Distinctive facial features consisting of hypertelorism, telecanthus, blepharophimosis, blepharoptosis, epicanthus inversus, periumbilical defects, and skeletal anomalies are seen in autosomal-recessive Carnevale, Malpuech, Michels, and oculo-skeletal-abdominal (OSA) syndromes. The gene or genes responsible for these syndromes were heretofore unknown. We report on three individuals from two consanguineous Turkish families with findings characteristic of these syndromes, including facial dysmorphism, periumbilical depression, mixed hearing loss, radioulnar synostosis, and coccygeal appendage. Homozygosity mapping yielded an autozygous region on chromosome 3q27 in both families. In one family, whole exome sequencing revealed a missense mutation, MASP1 c.2059G>A (p.G687R), that cosegregated with the phenotype. In the second family, Sanger sequencing of MASP1 revealed a nonsense mutation, MASP1 c.870G>A (p.W290X), that also cosegregated with the phenotype. Neither mutation was found in 192 Turkish controls or 1200 controls of various other ancestries.
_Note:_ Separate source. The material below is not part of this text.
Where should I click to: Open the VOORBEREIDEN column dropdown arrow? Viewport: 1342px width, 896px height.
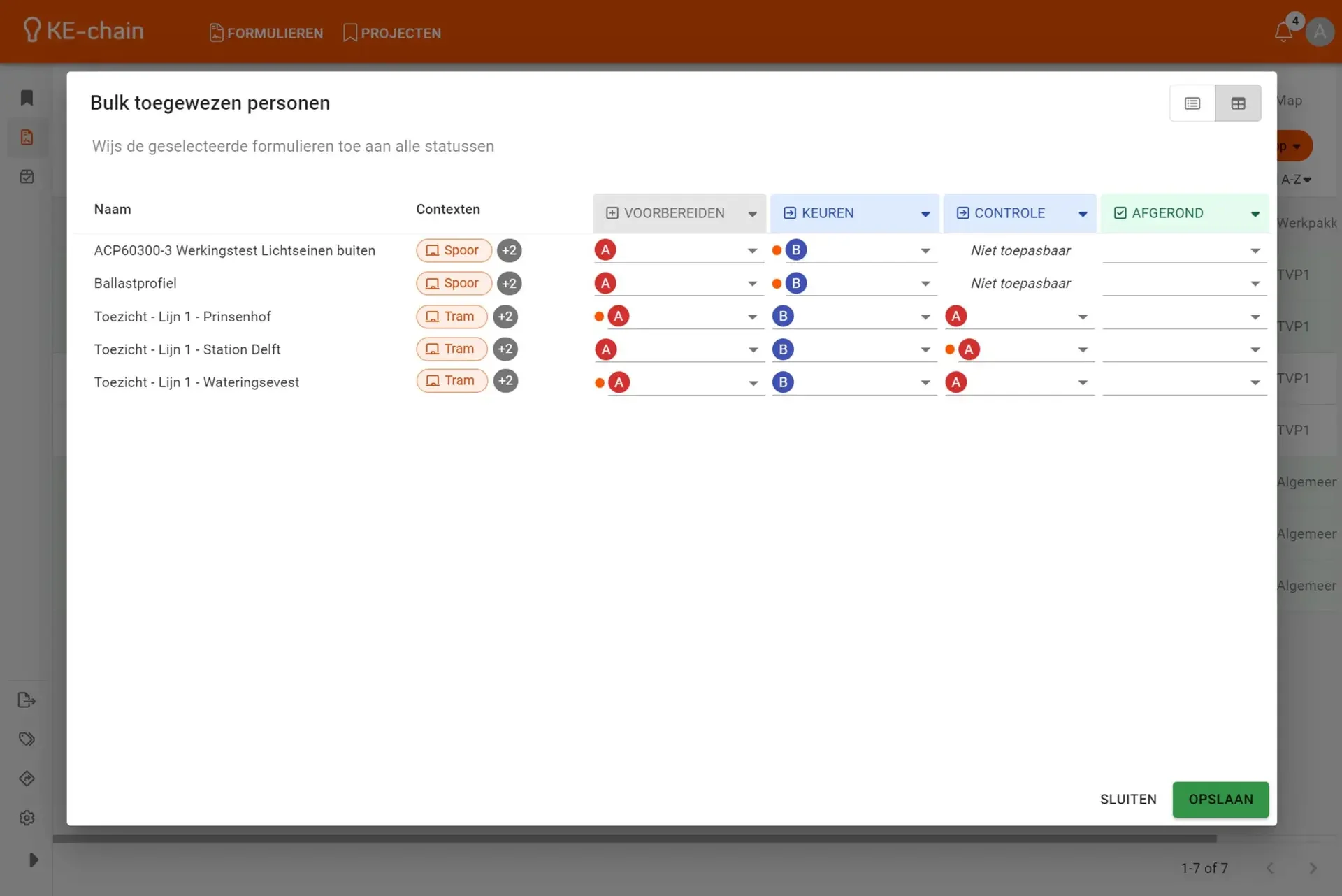tap(752, 214)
MASP1 encodes mannan-binding lectin serine protease 1. The two mutations occur in a MASP1 isoform that has been reported to process IGFBP-5, thereby playing a critical role in insulin growth factor availability during craniofacial and muscle development. These results implicate mutations of MASP1 as the cause of a human malformation syndrome and demonstrate the involvement of MASP1 in facial, umbilical, and ear development during the embryonic period.